O PCP requereu uma audição, com caráter de urgência, do ministro da Educação, Ciência e Inovação na Comissão Parlamentar de Educação e Ciência, para prestar esclarecimentos sobre os problemas registados no processo de avaliação dos exames nacionais.
Em comunicado, o partido manifesta preocupação com os constrangimentos verificados durante a atual época de exames, referindo que continuam a existir dificuldades relacionadas com a distribuição e correção das provas, bem como com o funcionamento da plataforma digital utilizada no processo.
Segundo o PCP, os sucessivos adiamentos do calendário de avaliação, da publicação dos resultados e da realização dos exames da segunda fase demonstram que “a situação está longe de estar resolvida”, considerando que “nem mesmo assim há garantias que seja exequível”, face aos constrangimentos que continuam a verificar-se.
O partido afirma que “há exames ainda por distribuir, exames distribuídos a professores aposentados ou a professores de outras disciplinas, há exames que estão incompletos, há trabalho de avaliação que não consta”, acrescentando que a indisponibilidade da plataforma informática registada na segunda-feira significou “praticamente um dia perdido” no prazo alargado para a correção das provas.
No requerimento, o PCP sustenta que “os exames nacionais são um dos requisitos, com um peso determinante, para o acesso ao ensino superior”, defendendo que a situação “gera uma enorme ansiedade junto dos estudantes e uma grande preocupação das famílias”.

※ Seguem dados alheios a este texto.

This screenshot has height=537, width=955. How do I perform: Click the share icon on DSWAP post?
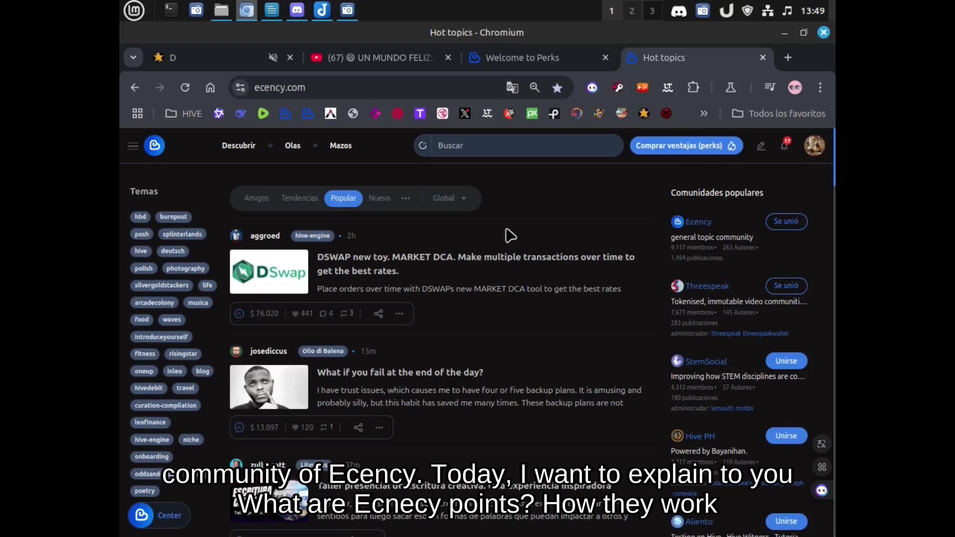tap(379, 313)
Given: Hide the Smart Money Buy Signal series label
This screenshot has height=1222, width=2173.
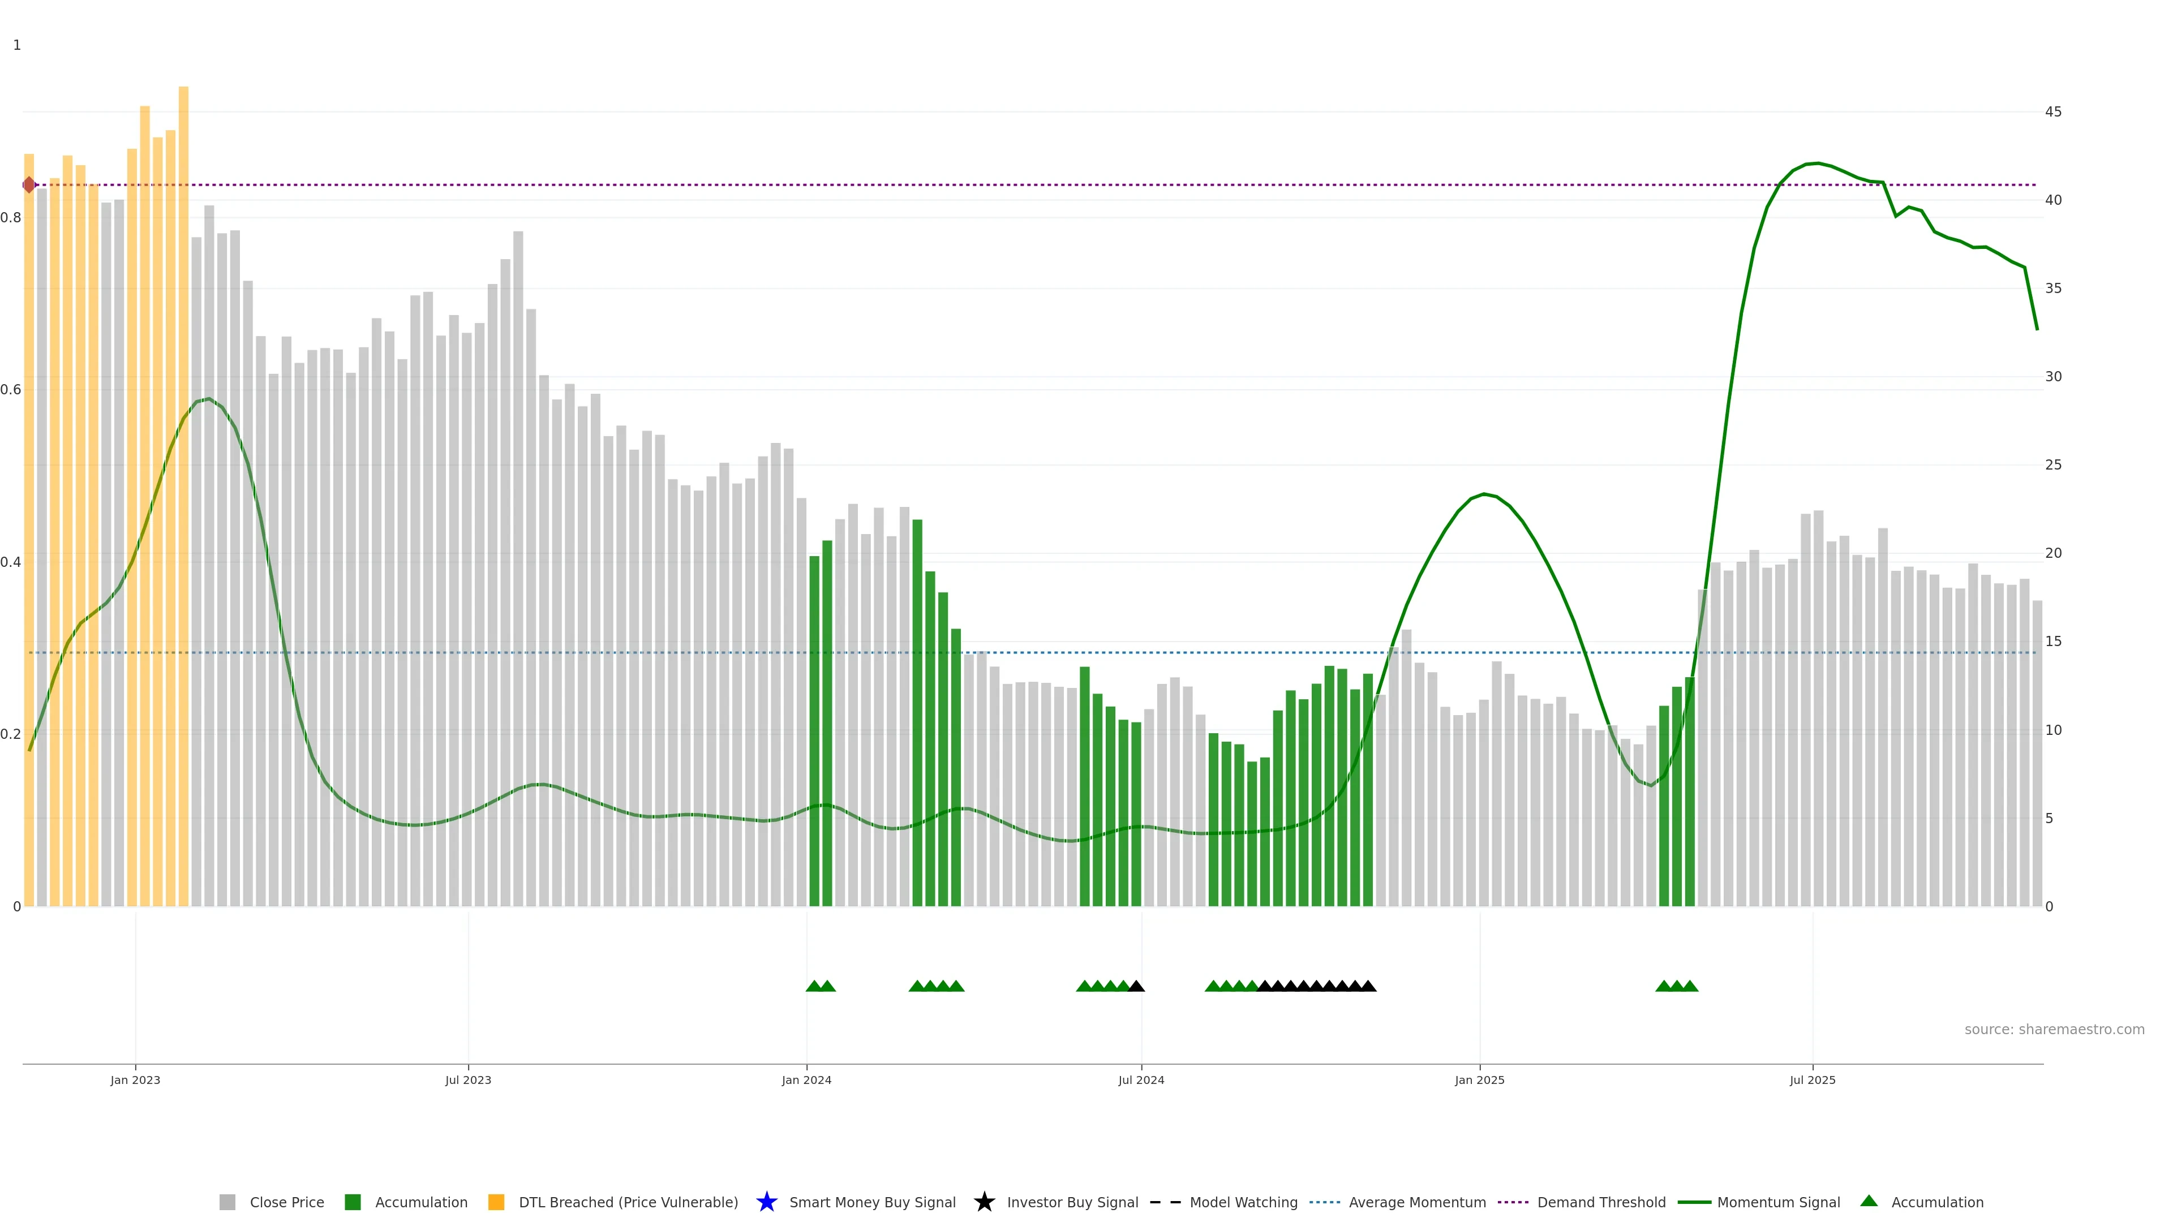Looking at the screenshot, I should pyautogui.click(x=872, y=1202).
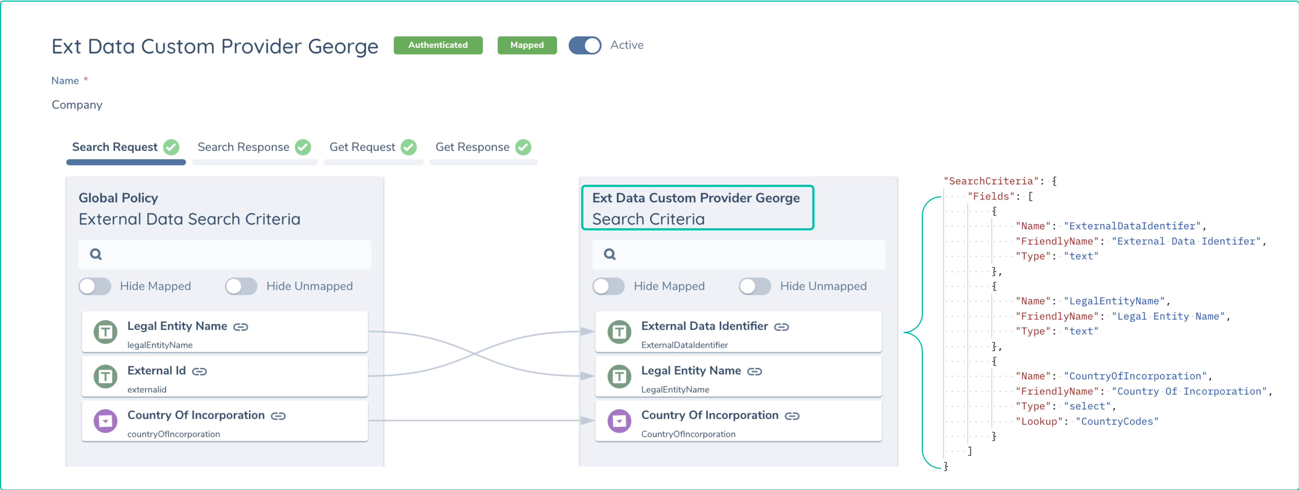Open the Get Request tab

coord(362,147)
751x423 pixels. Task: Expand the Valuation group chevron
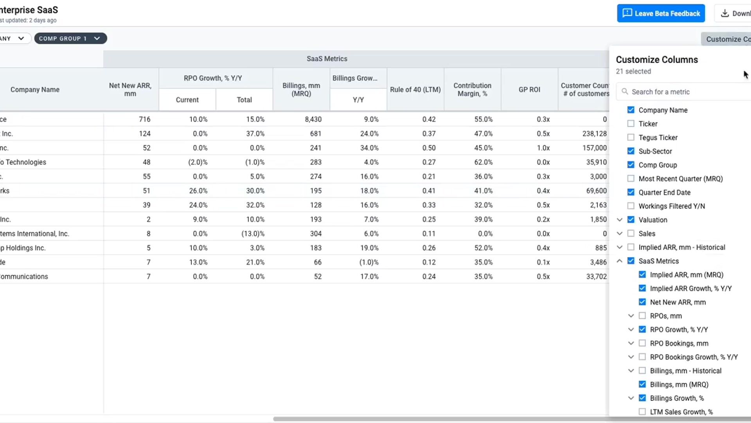[620, 220]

Os comunistas consideram ainda que “a prioridade neste momento é a de garantir que nenhum estudante seja prejudicado na sua avaliação, percurso educativo, incluindo acesso ao ensino superior”, defendendo que compete ao Ministério da Educação e ao Governo assumir responsabilidades e adotar as medidas necessárias para resolver rapidamente os problemas identificados.
Com este pedido de audição, o PCP pretende que o ministro da Educação esclareça as causas dos constrangimentos verificados e apresente as medidas previstas para assegurar que “nenhum estudante fique prejudicado face aos problemas verificados na época dos exames nacionais”.